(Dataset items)
══════════
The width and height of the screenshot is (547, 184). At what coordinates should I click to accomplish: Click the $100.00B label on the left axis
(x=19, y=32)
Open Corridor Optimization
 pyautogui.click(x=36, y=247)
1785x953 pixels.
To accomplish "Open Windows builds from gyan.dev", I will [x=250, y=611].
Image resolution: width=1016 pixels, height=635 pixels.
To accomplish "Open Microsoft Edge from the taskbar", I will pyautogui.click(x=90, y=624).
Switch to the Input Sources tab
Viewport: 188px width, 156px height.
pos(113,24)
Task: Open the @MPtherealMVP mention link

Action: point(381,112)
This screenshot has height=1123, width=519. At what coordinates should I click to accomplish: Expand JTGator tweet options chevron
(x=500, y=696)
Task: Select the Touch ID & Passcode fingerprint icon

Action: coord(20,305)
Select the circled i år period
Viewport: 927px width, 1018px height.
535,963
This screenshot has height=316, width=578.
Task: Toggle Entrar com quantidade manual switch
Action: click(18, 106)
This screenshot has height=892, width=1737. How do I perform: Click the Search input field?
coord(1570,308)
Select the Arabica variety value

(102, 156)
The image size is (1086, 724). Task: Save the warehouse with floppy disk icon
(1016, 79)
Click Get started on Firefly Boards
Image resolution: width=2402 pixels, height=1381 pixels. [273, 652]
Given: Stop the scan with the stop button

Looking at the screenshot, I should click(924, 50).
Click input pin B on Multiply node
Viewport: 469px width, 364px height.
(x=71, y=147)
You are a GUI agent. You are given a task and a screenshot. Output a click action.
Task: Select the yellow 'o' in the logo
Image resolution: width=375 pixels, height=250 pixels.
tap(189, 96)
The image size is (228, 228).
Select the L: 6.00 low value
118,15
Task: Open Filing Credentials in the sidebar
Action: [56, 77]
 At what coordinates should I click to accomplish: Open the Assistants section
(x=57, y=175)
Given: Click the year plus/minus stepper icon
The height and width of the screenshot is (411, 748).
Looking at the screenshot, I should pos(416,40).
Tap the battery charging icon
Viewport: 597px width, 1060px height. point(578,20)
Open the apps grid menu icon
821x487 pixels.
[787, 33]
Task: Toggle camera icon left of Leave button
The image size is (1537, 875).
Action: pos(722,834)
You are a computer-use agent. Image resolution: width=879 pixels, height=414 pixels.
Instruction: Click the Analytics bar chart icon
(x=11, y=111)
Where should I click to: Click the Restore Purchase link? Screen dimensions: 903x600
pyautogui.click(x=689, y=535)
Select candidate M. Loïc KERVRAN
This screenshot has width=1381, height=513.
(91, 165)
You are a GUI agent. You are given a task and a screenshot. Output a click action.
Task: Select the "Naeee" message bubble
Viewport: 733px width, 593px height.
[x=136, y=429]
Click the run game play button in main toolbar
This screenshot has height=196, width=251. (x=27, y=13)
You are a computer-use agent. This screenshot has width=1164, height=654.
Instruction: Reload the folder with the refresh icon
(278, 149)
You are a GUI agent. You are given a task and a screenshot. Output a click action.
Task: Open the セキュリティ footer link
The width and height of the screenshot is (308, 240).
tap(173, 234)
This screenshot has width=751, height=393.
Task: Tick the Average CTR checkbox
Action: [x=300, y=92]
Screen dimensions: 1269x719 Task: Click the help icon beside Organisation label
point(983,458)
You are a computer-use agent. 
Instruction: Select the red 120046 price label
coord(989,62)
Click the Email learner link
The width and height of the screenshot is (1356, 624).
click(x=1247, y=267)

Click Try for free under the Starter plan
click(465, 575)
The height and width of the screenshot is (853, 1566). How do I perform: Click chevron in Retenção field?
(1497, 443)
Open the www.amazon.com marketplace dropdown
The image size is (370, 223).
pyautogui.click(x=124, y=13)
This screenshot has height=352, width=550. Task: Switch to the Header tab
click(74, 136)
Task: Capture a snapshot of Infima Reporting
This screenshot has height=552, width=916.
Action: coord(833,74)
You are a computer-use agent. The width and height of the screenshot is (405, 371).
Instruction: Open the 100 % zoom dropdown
══════════
### THE EXERCISE
Copy out the lines of the records above, from the line containing "Click input pin B on Multiply node" through the line containing "tap(189, 96)", with both of those lines included.

### WRITTEN REPLY
Click input pin B on Multiply node
Viewport: 469px width, 364px height.
(x=71, y=147)
You are a GUI agent. You are given a task and a screenshot. Output a click action.
Task: Select the yellow 'o' in the logo
Image resolution: width=375 pixels, height=250 pixels.
tap(189, 96)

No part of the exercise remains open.